Start of Supplied information

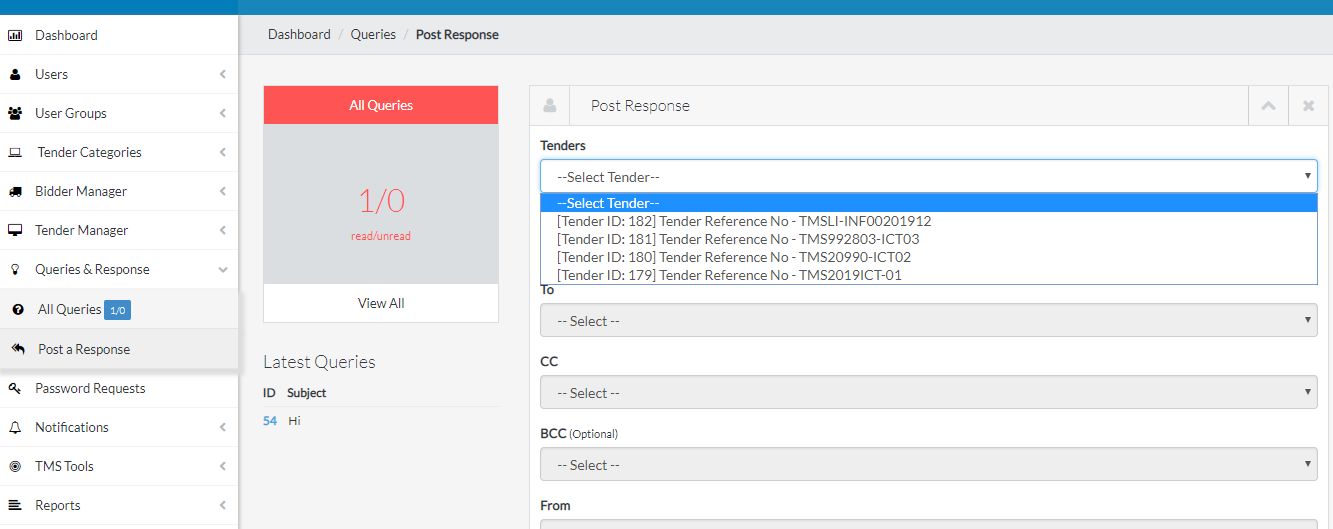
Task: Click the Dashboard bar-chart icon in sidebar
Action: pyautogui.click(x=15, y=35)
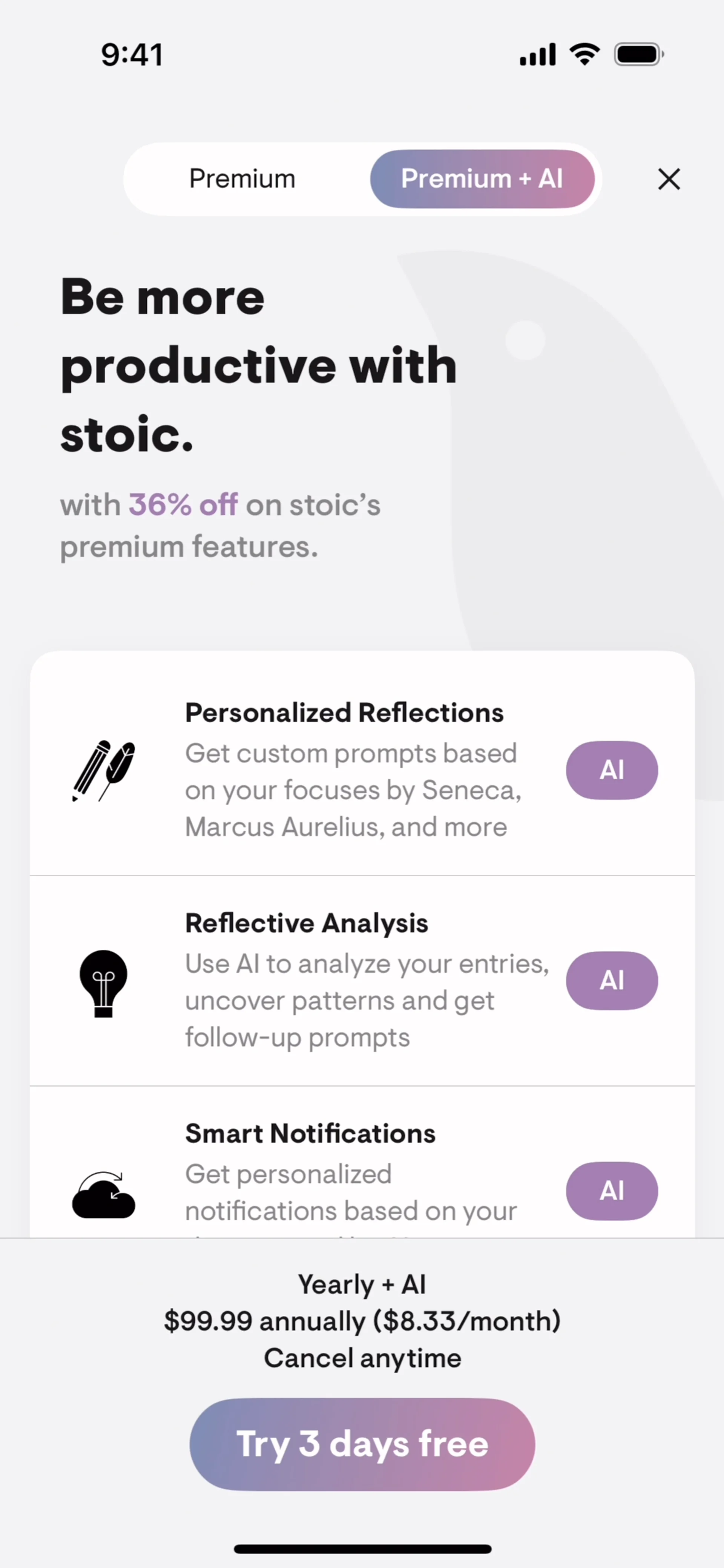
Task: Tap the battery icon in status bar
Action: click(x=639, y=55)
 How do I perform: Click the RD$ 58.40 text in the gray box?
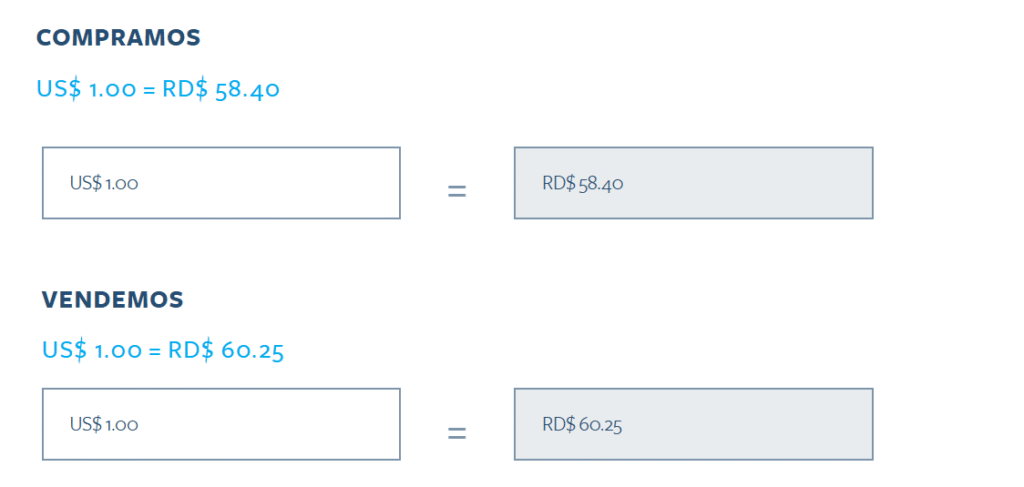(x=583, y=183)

End of Supplied information

# Task to carry out
Please give an exact copy of the lines from the line containing "How do I perform: Click" through the end of the records above, pictures excluded.

# Task response
 How do I perform: Click the RD$ 58.40 text in the gray box?
(x=583, y=183)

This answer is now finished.